I look at the empty countryside around our farm in Cooke County, Texas, and can't help but wish it were as thick with people as when my grandparents made a living here. Until recently, though, the kindest name the rest of the world had for this wish was "nostalgia."
Back then, leaving the farm made sense. The economy was growing on an energy-dense broth of cheap fossil fuels. The energy in those fuels replaced that from the muscles of farm people and their animals. Today, one person can grow food for more than 100.
A century ago, almost 40 percent of the U.S. population worked on farms. But with industrialization, millions of farm folk, their labor cheapened, headed to the city for better wages. That tide continued until fewer than 2 million farmers - less than 1 percent of the country's population - remain today.
Now, though, the seemingly limitless reserves of petroleum that fueled the past century's exodus from the farm are about half gone. From here on, fossil fuels - and all the everyday essentials that depend on them, such as transportation and food - will grow increasingly costly.
Without some miraculous new energy source, muscle power could soon again be a cheaper alternative to fossil fuels for growing food. Blunt economic pragmatism seems set to out-shout nostalgia in the call to put more farmers on the land.

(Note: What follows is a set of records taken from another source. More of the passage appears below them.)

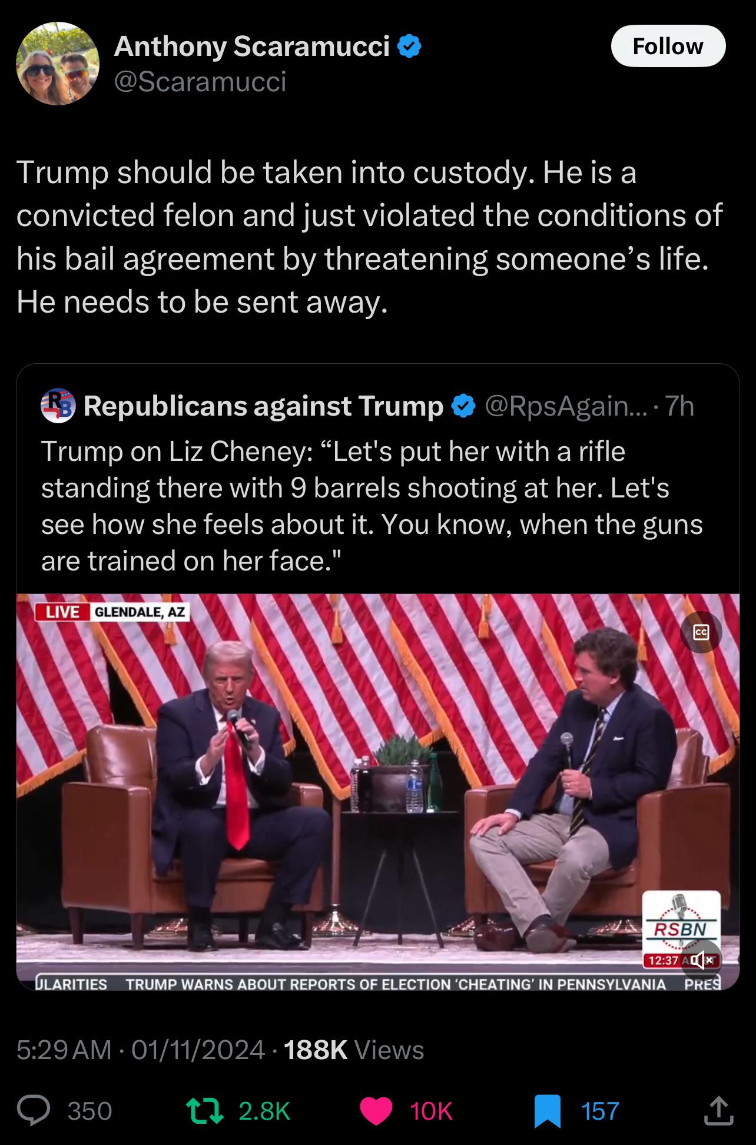The height and width of the screenshot is (1145, 756).
Task: Tap the green repost arrows icon
Action: click(x=204, y=1110)
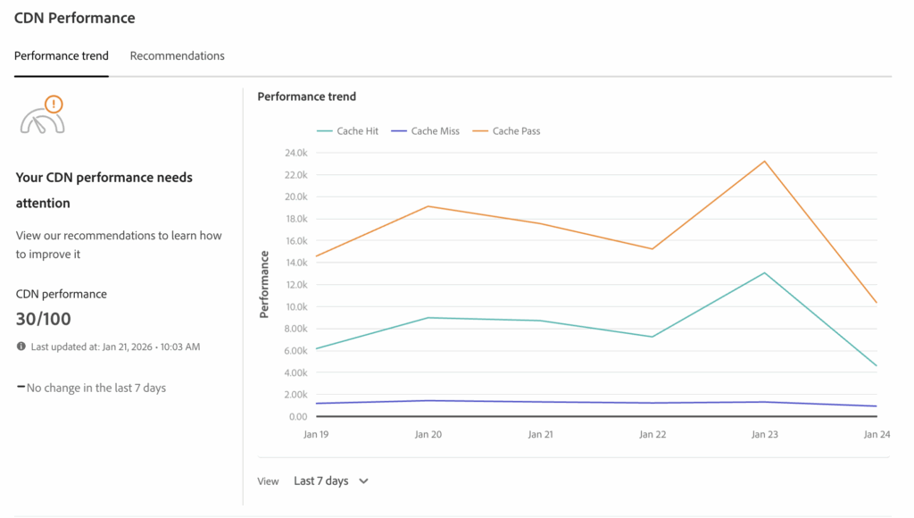Switch to the Recommendations tab
914x518 pixels.
177,55
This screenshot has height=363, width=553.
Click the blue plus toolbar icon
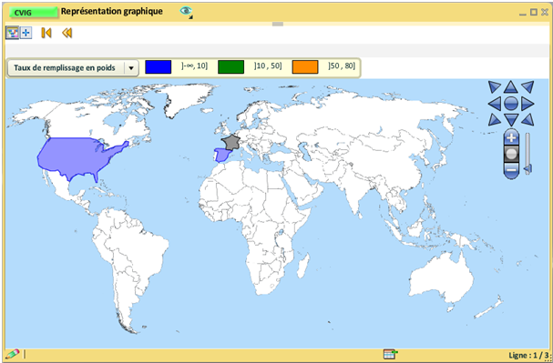pyautogui.click(x=26, y=33)
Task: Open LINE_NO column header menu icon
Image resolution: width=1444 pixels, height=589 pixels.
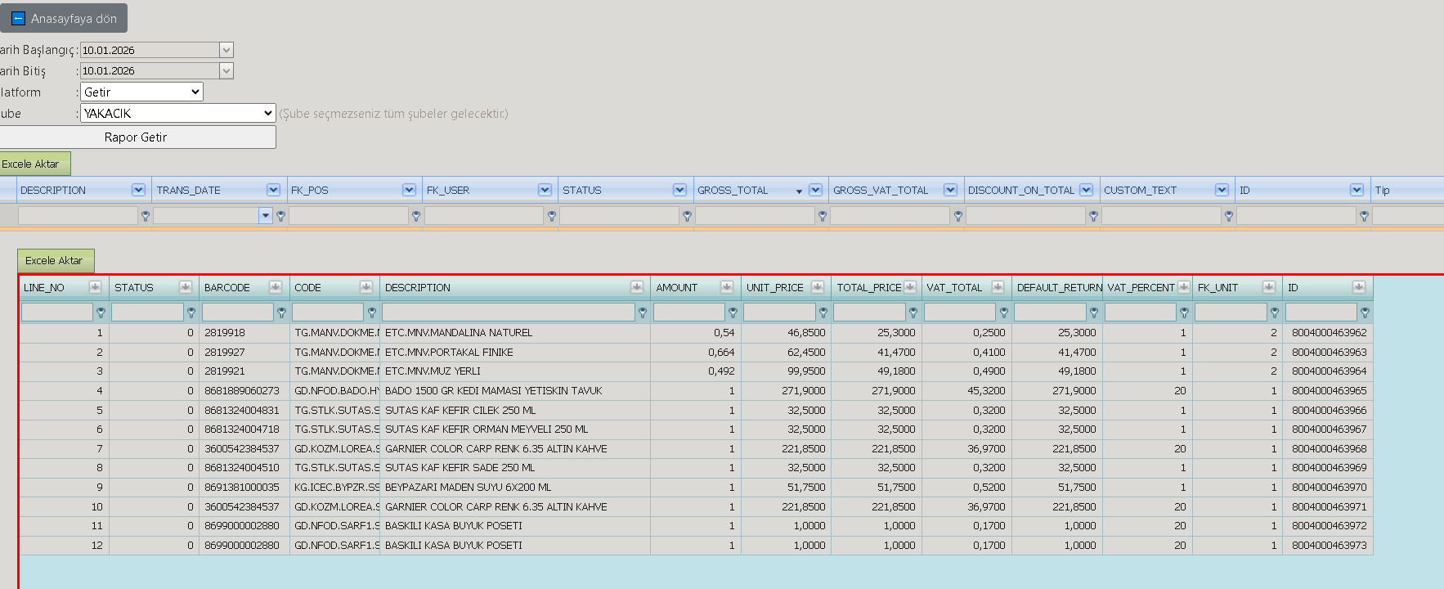Action: 96,287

Just how many more farmers would it take to cure farming's fossil-fuel habit? Lots, according to farmer and writer Sharon Astyk and Oil Depletion Protocol author Richard Heinberg, both leading activists for facing up to life after world oil production peaks. They estimate that without cheap fossil fuels, we would need 50 million new farmers. That's one farmer for every two households in the United States.

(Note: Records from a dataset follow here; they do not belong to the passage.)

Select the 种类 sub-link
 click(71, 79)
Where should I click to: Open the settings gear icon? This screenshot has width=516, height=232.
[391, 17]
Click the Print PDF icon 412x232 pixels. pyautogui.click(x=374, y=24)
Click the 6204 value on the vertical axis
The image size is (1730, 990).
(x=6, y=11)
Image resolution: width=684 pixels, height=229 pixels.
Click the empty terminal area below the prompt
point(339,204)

This isn't a move-to-the-boonies-or-starve ultimatum. In fact, many people are ideally positioned to become farmers right where they are. It's the silver lining to suburban sprawl.
Suburbia occupies vast swaths of former prime U.S. farmland. NASA's ecological forecasting research group reports that the people living there water about 30 million acres of lawn, three times the land planted in irrigated corn.
Those lawns average somewhere between one-fifth and one-third of an acre. Authorities such as gardening guru John Jeavons and The Contrary Farmer author Gene Logsdon say that's ample land for growing a substantial portion of a family's food.